### GIVEN PROBLEM
Reproduce the items word for word, from the very beginning through the line that contains "click(117, 88)", inclusive. Omit the pictures from your copy.

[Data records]
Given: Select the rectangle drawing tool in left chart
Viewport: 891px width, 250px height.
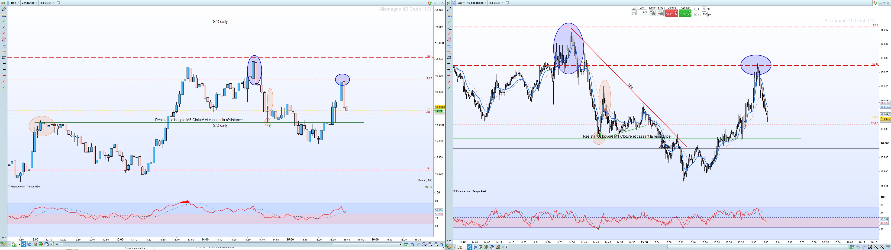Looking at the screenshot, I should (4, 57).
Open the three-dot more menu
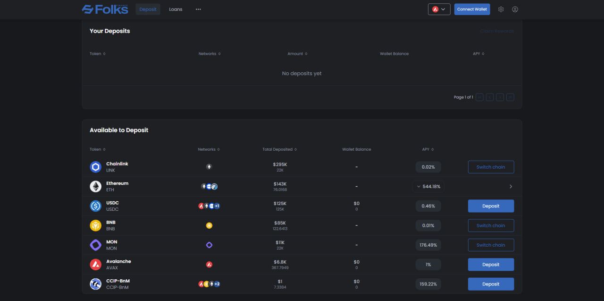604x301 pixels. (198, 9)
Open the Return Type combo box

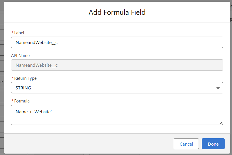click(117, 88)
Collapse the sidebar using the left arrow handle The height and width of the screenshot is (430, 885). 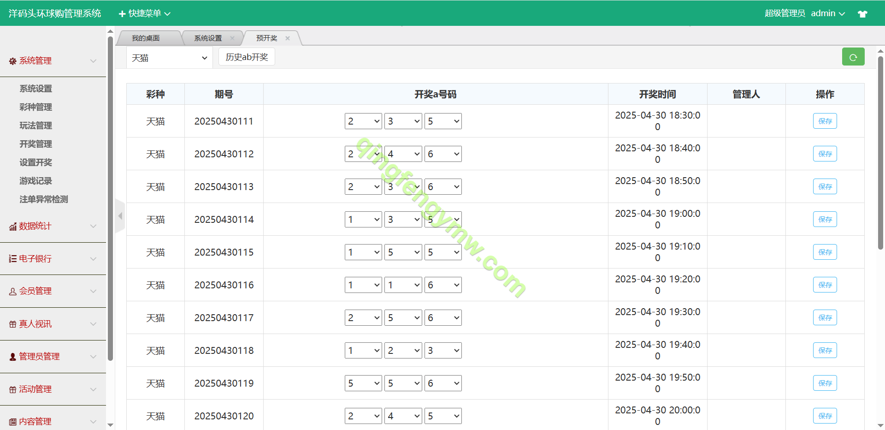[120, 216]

### EXERCISE ANSWER
Given: Select the rectangle drawing tool in left chart
Viewport: 891px width, 250px height.
Looking at the screenshot, I should (4, 57).
Open the three-dot more menu
604x301 pixels. (198, 9)
Open the Return Type combo box

click(117, 88)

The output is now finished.